Harshad Chetanwala, Co-founder, MyWealthGrowth – a financial planning firm says, “There are a few reasons why the scheme did not receive the response expected. Investing and saving in gold is very traditional in India and in some parts of the country it is like culture. There was a lack of willingness to monetise this gold which was accumulated over years. As per the scheme, this gold was getting converted into bullion and coins, so the accumulated gold bought over the years in different shapes and forms is lost as soon as you deposit the gold. There was a lack of awareness and information about the scheme as well. In India, most of us buy gold to hold it for the long term and this purpose too, somewhere, was getting defeated in the scheme.”

Will depositing gold in GMS suit you?

For the above reason, someone who has bought and stored gold jewellery for future use, like children’s wedding etc. may be hesitant to invest in GMS. Further, if someone is keeping gold as a quick easily liquefiable monetary backup for a rainy day, then too, they may not view GMS as very suitable.
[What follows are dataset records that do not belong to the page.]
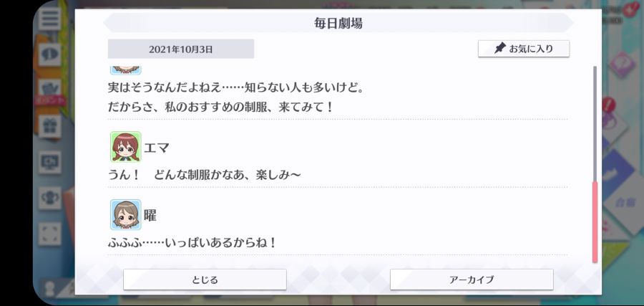
Task: Click You's avatar beside 曜 name
Action: pyautogui.click(x=126, y=215)
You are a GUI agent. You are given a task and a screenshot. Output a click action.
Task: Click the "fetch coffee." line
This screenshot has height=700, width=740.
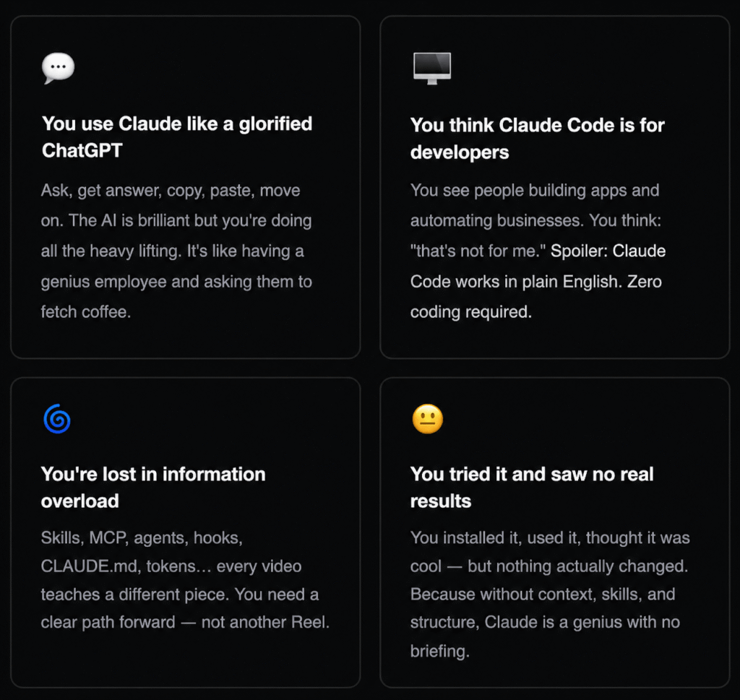[86, 312]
However, those buying gold purely as an investment may find GMS of interest. A key challenge with physical gold is safe and cost-effective storage. While gold’s value surely grows, storing it physically in bank lockers comes at an additional cost. Also, gold kept in lockers is not insured by the bank offering the locker.

Some financial experts are of the view that GMS is a safer option for storing gold (in terms of the risk of theft/loss) which comes with the added benefit of earning interest on the deposit. Added to this, there is the tax advantage.

Features of the scheme

According to the State Bank of India’s (SBI) website, GMS is available in three tenures: Short Term Bank Deposit (STBD), Medium term Government Deposit (MTGD) and Long term Government Deposit (LTGD). The minimum deposit of gold starts from 10 grams with no limit on the maximum deposit.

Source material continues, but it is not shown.